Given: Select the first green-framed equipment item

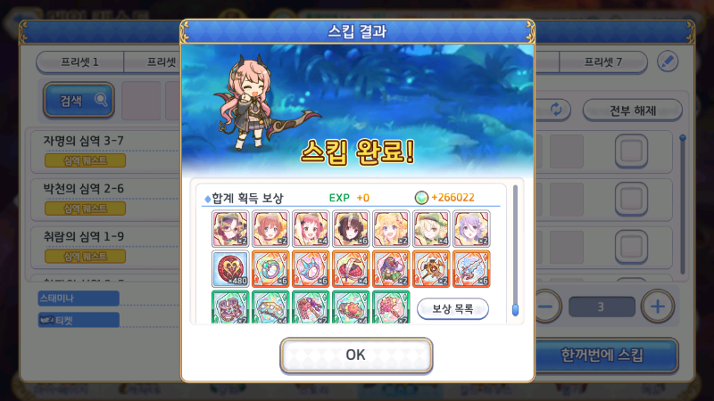Looking at the screenshot, I should (230, 307).
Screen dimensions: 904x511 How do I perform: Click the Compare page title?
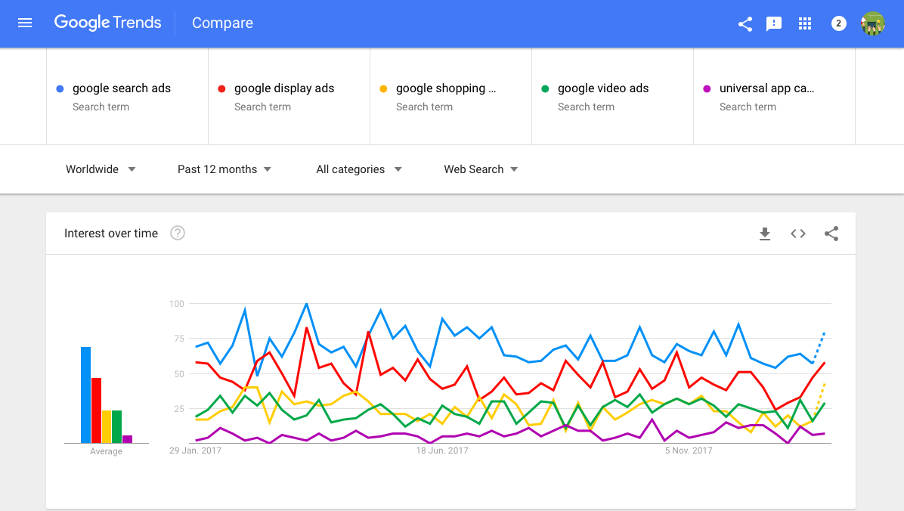[222, 23]
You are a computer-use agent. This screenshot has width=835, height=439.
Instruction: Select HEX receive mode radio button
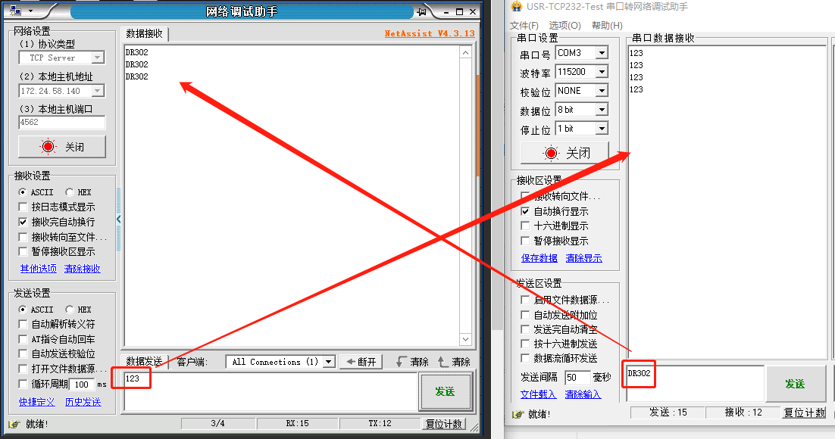click(x=70, y=192)
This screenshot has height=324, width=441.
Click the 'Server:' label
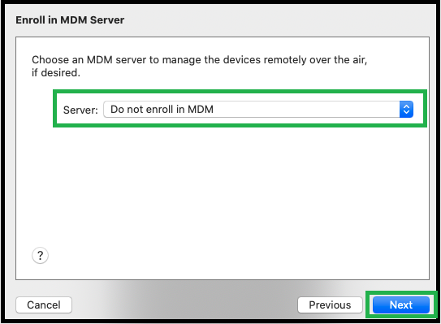[x=80, y=110]
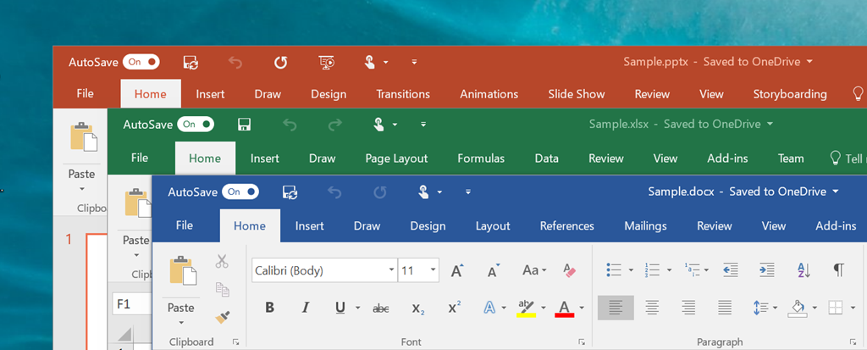
Task: Switch off AutoSave in the Word window
Action: [240, 192]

******************************

◆ **Task details**:
The line containing "Instruction: Select HEX" and all lines after it, through the last line of the records, should be returned exactly. Omit the pictures.

◆ **Written solution**:
Instruction: Select HEX receive mode radio button
click(x=70, y=192)
This screenshot has height=324, width=441.
Click the 'Server:' label
[x=80, y=110]
Task: Switch off AutoSave in the Word window
Action: [240, 192]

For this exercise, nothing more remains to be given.